DATA PROVIDED:

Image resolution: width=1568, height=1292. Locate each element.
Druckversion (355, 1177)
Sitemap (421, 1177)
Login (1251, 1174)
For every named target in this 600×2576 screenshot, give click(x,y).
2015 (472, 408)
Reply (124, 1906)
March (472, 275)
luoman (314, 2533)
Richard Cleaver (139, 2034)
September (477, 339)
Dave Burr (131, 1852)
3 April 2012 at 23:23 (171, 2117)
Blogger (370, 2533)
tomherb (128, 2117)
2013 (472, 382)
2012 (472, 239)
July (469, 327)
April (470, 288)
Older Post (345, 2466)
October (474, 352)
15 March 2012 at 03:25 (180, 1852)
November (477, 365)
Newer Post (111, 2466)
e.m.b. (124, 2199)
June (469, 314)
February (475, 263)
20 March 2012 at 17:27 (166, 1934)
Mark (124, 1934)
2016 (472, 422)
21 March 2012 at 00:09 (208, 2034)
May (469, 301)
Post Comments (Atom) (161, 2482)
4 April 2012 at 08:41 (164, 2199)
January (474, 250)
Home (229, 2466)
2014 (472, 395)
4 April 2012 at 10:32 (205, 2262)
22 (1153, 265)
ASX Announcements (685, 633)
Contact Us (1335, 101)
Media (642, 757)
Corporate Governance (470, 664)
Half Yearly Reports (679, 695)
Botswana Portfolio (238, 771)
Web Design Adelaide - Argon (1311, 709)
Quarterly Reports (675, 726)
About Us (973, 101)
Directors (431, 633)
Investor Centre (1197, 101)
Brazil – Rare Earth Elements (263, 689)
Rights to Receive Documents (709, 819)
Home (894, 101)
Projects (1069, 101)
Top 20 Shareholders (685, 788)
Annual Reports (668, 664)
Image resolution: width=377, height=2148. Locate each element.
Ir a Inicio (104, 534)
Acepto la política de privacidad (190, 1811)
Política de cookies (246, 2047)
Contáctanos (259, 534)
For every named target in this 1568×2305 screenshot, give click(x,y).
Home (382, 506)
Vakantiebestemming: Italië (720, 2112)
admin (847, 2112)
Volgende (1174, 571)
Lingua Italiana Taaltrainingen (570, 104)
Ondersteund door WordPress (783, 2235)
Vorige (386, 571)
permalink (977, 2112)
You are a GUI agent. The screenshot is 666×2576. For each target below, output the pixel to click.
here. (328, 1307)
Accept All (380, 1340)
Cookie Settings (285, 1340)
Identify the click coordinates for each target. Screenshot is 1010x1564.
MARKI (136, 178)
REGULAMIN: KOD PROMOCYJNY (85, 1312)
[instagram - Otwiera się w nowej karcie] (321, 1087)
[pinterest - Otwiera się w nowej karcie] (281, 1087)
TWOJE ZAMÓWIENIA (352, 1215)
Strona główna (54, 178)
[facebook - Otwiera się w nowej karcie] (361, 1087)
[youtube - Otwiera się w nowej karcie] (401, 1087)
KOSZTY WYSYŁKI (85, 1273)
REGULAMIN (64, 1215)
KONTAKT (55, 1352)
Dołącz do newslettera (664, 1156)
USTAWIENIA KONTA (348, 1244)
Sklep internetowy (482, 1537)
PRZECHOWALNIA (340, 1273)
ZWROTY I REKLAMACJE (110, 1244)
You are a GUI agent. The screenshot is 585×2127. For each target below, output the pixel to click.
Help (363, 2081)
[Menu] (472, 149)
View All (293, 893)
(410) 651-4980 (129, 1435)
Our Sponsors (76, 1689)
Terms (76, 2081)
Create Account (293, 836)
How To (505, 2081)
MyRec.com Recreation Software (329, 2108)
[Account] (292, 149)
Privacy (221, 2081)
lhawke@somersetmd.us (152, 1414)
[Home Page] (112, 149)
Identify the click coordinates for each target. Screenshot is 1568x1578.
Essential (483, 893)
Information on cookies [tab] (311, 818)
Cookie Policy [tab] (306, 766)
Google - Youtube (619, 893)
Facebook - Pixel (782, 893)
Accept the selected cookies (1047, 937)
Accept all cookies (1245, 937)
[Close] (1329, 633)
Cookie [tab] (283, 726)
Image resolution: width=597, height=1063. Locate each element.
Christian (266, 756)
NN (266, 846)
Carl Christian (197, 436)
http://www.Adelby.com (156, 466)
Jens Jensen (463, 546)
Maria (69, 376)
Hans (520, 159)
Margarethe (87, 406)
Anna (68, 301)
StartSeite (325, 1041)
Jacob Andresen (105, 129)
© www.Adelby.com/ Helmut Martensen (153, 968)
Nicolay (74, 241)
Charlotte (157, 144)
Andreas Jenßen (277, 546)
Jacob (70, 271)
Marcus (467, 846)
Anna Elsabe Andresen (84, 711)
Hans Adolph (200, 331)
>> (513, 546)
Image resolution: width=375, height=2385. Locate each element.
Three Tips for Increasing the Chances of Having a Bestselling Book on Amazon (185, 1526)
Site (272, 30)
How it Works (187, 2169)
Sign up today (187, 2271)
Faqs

WHAT TO WORK ON: Which lines in the records above contain the string "March", with case counting? Copy each of those lines in full.

FULL OUTPUT:
March (472, 275)
15 March 2012 at 03:25 (180, 1852)
20 March 2012 at 17:27 (166, 1934)
21 March 2012 at 00:09 (208, 2034)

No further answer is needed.